Flow Conscious
Furo
O buraco estava sempre mais abaixo do que o alcance dos meus olhos. Tão baixo, muito baixo e longamente abaixo de minha esperteza. Muito mais baixo do que qualquer sacada, podia ver que sempre havia uma coisa que desconhecia. Um furo e eu descobria que aquilo que aparecia na minha mente trazia uma nova luz ou ângulo pelo qual ver a situação. Buraco, furo, ou qualquer coisa que vaze, entende? Descobrir um fator novo dava um leve toque de insegurança, mas se não sei tudo na vida isso não devia me importar. Mas importa. O outro lado. Sempre há um outro lado desconhecido ou inconsciente. Sempre está lá, mas meus olhos não o alcançaram enquanto podia e então… Ele surge inesperadamente, trazendo sua transparência, por isso, melhor seria dizer que transparecia aos meus olhos uma nova percepção da realidade. Quando o subjetivo se objetiva e traz ao vivido uma informação que estava passando despercebida. Mas não é algo filosófico, talvez mais existencial, ao revelar no vivido a experiência do despertar consciente. Eu só sei algo novo porque estou envolvido emocionalmente com o objeto do meu pensamento. Os psicanalistas explicam, talvez outros do ramo também o façam, mas até aí são palavras, espírito. Na prática mesmo aparecia o furo, o buraco negro que até então ocultava algo importante para a minha consciência. Furo que atravessava os estados de consciência, levando-me a pensar que tudo já estava aqui comigo, só faltando mesmo vir à luz. Era hora de parir então. O resultado seria o descortinar da situação, com todos os ângulos detectados e analisados pelo escrutínio. O resumo da ópera da análise crítica subjetiva. Isso era a descoberta, não tá bom?
Força
Pegou lá emprestado aquilo que queria: um drone. Moda pega, mas foi ele que pegou primeiro. Adivinha? Foi preso. Óbvio, o drone não era dele, e ele nem sabia que havia um dono. Achou-o desligado no fim da Avenida Atlântica, a principal de sua cidade.

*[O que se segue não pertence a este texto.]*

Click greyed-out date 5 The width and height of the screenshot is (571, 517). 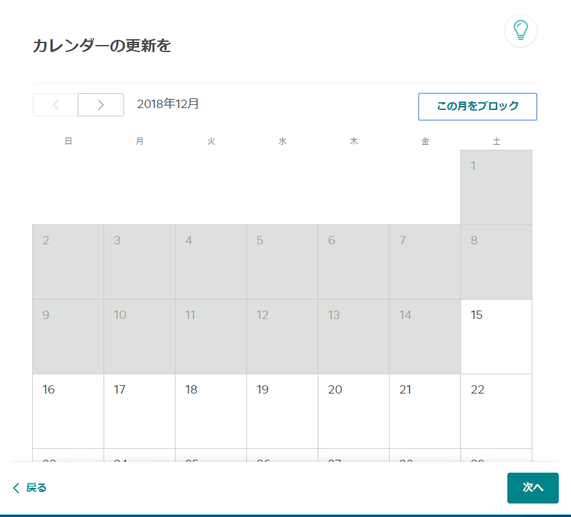tap(282, 262)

Só depois atinou de que o equipamento deveria ser da emissora de tevê que esteve ali na avenida cobrindo um desfile de fantasias. Por que as pessoas iam a esse tipo de evento? Fantasiar-se de quê? Não bastava já ficar fantasiado o ano inteiro com sua respectiva cara de tacho? Mas não, gostavam de ir à festa, levando cada um a si próprio no bolso. Ridículo! Onde estava a força de ser o que é? Mas não, vinham com essa conversa mole que era só para participar ludicamente do evento. Quem acredita? Ele não acreditava, por isso só foi ao evento no dia seguinte. Óbvio, não tinha mais evento, mas sim o drone. E quando ele pegou e andou com ele alguns metros, viu-se cercado de guardas da patrulha militar que o levaram em cana. Logo chamou Dr. Alencar do Grito, seu advogado e defensor em muitas causas, uma vez que ele era conhecido por sua versatilidade jurídica em livrar a cara dos que se metiam em encrenca. Mas ele não havia furtado o drone, só tinha achado ali no canto da Avenida Atlântica. Azar é que o aparelho havia sido furtado no evento e agora fora achado em suas mãos. Nem o Dr. Alencar do Grito o livrou dessa. Passou a noite no xilindró, mas dia seguinte seu advogado conseguiu livrá-lo, com argumentos que fizeram o delegado repensar a prisão de seu cliente. Ao pisar fora da prisão, ele se voltou para dentro de si próprio e disse que estava pronto para seguir em frente. Ser forte era ter bons advogados. Sua inocência estava grata e ele livre, finalmente. Mas não se esqueceu do drone e foi comprar um.